EPA to remove Kalamazoo Twp. site from list of nation's most toxic places

Carol Thompson
The Detroit News

The U.S. Environmental Protection Agency is preparing to remove a portion of a Michigan Superfund site from the list of the nation's most toxic places.

Cleanup is complete on six acres of the Allied Paper Superfund site in Kalamazoo Township. Periodic inspection, continued monitoring, maintenance and groundwater-use restrictions are all that is needed there, the EPA said.

The six acres once held a landfill that received waste contaminated by polychlorinated biphenyls, or PCBs.
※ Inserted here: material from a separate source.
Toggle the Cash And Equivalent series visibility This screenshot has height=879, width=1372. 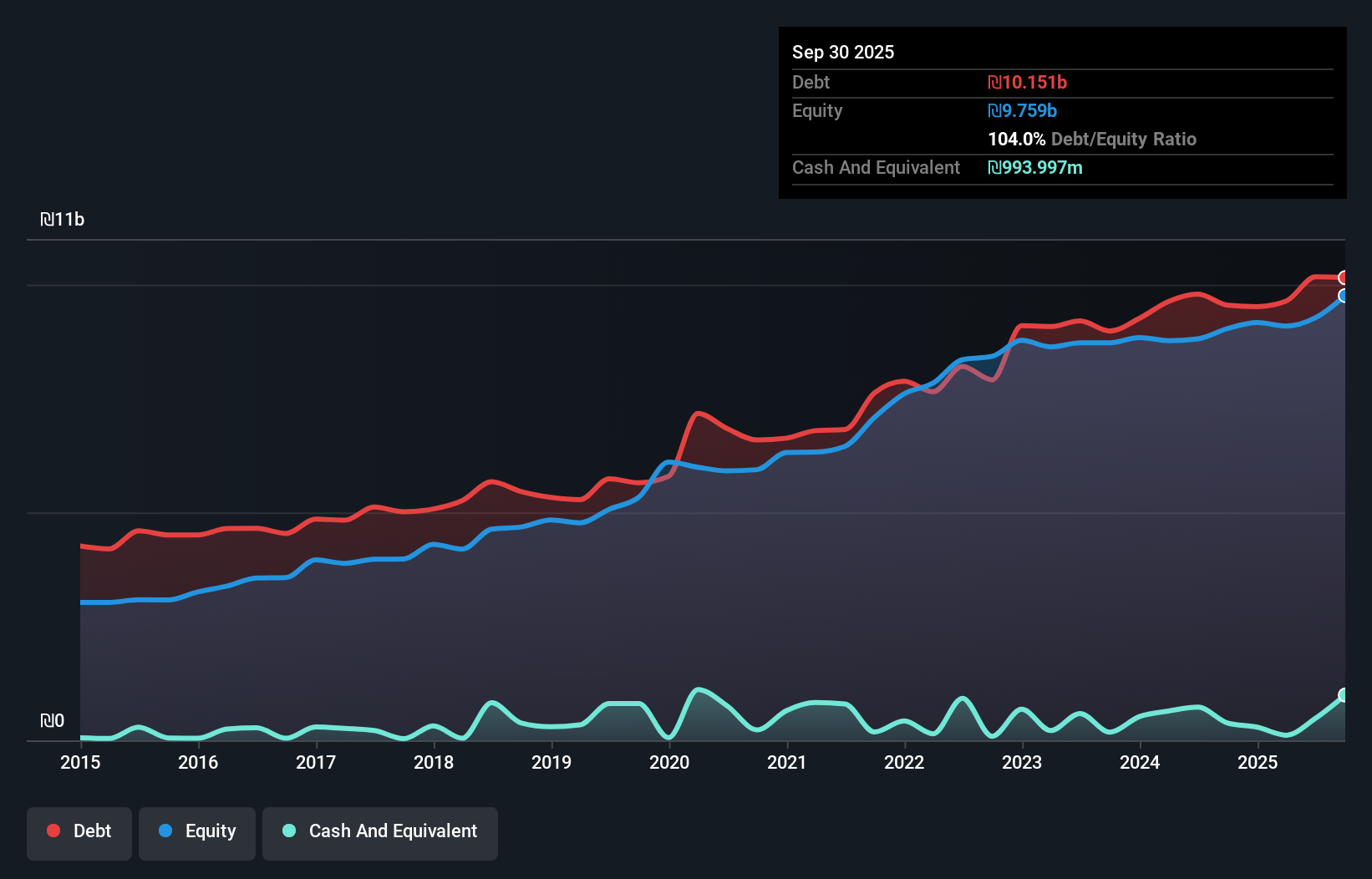380,831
PCBs are chemicals formerly used in manufacturing but were banned in 1979. They cause cancer and other health problems.

The Michigan Department of Health and Human Services recommends against eating any fish from the Kalamazoo River because of PCB contamination, according to the southwest Michigan 2023 Eat Safe Fish Guide.

A section of the Kalamazoo River north of Patterson Street is seen in this Google Street View image.
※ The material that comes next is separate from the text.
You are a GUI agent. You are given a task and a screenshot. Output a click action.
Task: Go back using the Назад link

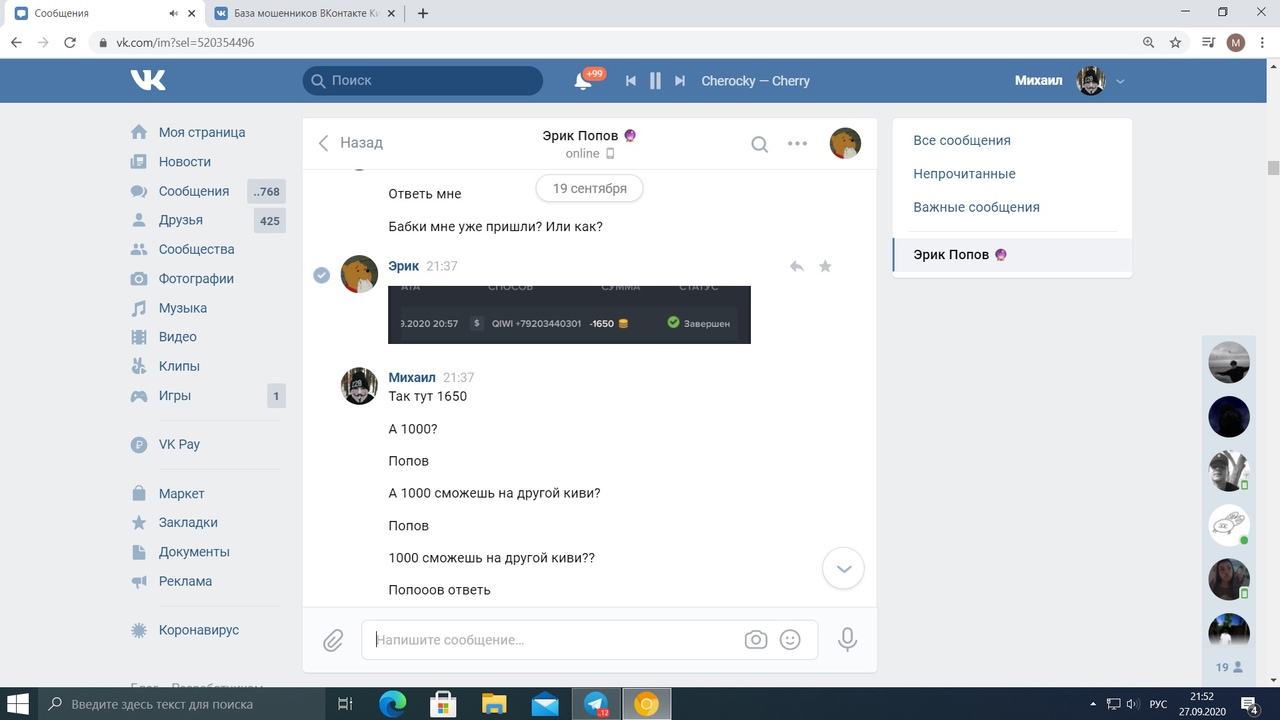(351, 143)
PCBs were put into the landfill through the disposal of carbonless copy paper residuals, the EPA said. The Kalamazoo River historically was used to power and dispose waste for paper mills. The EPA estimates there are more than 120,000 pounds of PCB-contaminated river sediment deposited in the river, though largely in four impoundment areas.

The site, called the Allied Paper Inc./Portage Creek/Kalamazoo River Superfund Site, was added to the Superfund list in 1990. It spans 80 miles of the Kalamazoo River from Morrow Dam to Lake Michigan. It includes old paper mill properties, downstream riverbanks and floodplains and a small portion of Portage Creek, a Kalamazoo River tributary that runs through Kalamazoo.

The EPA split the site into six areas. The EPA and Michigan Department of Environment, Great Lakes, and Energy have cleaned three of the six operable units. Since 1990, the agencies have removed almost 470,000 cubic yards of contaminated material, cleaned and restored 12 miles of the Kalamazoo River and capped 82 acres of contaminated material.